Recipe: Angle Hair Shirataki Noodle Primavera

Ingredients

  • 1-8 ounce package Shirataki Angel Hair
  • 1 cup assorted chopped veggies such as broccoli,  zucchini and red bell peppers
  • 2 tablespoons fat free or light cream cheese
  • 1 tablespoon reduced fat parmesan grated topping
  • salt and pepper to taste

Instructions

  1. Rinse and drain shirataki noodles thoroughly and put into a bowl.
  2. Microwave for 1 minute and then drain again and dry well.
  3. Cut noodles into 6-8 inch lengths. put noodles back into the bowl.
  4. Add cream cheese and veggies.
  5. Microwave for an additional 2 minutes stopping to mix half way through.
  6. Add parmesaen cheese and mix again.
  7. Add salt and pepper to taste.

Ham and Zucchini With Shirataki Noodles

Recipe: Ham and Zucchini With Shirataki Noodles

Ingredients

  • 8 ounces Shirataki Noodles
  • 2 teaspoons butter
  • 1 medium white onion thinly sliced
  • 3 cups cooked ham
  • 4 small zucchini cut julienne
  • 1 medium bell pepper cut into small strips
  • 1/8 teaspoon freshly ground black pepper
  • 1/4 cup sour cream
  • 1/4 cup plain yogurt
  • 1 teaspoon poppy seeds

Instructions

  1. Drain and rinse Shirataki Noodles under warm water.
  2. Heat butter in skillet then cook onion in butter stirring until tender.
  3. Stir in ham, zucchini, bell pepper and pepper.
  4. Cover and cook over medium for 8 minutes stirring occasionally until crisp tender.
  5. Stir in sour cream, yogurt and poppy seeds.
  6. Heat through and serve on a bed of Shirataki Noodles.

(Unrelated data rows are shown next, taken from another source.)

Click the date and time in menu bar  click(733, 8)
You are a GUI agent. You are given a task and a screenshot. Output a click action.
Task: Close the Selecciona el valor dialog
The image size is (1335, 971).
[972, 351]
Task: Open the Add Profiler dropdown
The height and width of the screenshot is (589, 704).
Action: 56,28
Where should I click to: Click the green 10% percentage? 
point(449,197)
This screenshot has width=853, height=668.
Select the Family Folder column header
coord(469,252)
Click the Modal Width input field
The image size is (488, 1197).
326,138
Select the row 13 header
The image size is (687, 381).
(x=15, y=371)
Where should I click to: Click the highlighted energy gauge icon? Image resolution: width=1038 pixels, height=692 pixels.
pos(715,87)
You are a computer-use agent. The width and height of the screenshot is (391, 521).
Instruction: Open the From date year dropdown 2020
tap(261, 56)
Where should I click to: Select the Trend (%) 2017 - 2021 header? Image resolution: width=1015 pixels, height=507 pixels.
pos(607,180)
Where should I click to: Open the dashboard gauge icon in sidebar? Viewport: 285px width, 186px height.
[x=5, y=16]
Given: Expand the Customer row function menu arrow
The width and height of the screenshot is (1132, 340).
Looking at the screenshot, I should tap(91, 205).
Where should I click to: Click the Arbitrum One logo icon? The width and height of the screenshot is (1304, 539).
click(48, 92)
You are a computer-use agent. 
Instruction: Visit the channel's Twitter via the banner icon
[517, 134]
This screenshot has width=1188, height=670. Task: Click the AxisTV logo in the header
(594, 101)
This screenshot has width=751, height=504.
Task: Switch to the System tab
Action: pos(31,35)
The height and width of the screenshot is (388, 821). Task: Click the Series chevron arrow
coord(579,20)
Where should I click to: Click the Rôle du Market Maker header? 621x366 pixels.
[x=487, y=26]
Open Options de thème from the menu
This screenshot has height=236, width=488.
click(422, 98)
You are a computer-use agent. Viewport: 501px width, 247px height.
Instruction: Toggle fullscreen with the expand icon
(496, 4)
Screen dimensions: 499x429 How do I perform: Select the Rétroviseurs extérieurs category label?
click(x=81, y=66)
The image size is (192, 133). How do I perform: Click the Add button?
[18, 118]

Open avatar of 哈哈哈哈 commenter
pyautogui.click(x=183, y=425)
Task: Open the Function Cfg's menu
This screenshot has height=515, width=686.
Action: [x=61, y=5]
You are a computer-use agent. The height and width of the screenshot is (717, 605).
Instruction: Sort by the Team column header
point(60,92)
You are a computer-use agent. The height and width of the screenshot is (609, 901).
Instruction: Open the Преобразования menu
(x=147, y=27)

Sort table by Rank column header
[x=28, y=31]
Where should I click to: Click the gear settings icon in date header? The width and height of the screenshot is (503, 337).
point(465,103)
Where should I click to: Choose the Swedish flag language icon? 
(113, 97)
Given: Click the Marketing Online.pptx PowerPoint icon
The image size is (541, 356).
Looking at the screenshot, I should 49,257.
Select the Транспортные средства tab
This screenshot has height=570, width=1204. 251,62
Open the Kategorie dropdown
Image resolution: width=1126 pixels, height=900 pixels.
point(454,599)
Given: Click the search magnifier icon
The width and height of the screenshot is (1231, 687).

Zucchinni Pancakes w/ Shirataki Noodles

Recipe: Zucchinni Pancakes w/ Shirataki Noodles

Ingredients

  • 1 – 8 ounce package Tofu Shirataki Noodles
  • 2 large eggs, beaten
  • ½ cup biscuit mix
  • ½ teaspoon salt
  • ¼ teaspoon pepper
  • ¼ cup green onions or scallions, chopped
  • 2 cups zucchini, shredded
  • 2 tablespoons butter or oil

Instructions

  1. Prepare Tofu Shirataki Noodles according to package directions.
  2. Cut into 2-3 inch lengths.
  3. Combine eggs, biscuit mix and seasoning in a bowl.
  4. Stir in Tofu Shirataki Noodles , green onions and zucchini.
  5. Heat a flat skillet over medium heat, add one tablespoon butter.
  6. When hot, scoop 1/3 cup mixture at a time onto the skillet, as for pancakes.
  7. Cook until underside is golden. Flip over and cook the other side.
  8. Place on a platter and keep warm.
  9. Make more pancakes with remaining butter and batter mixture.
  10. Makes about six 4-inch pancakes.
  11. Serve with a dollop of sour cream or salsa if desired.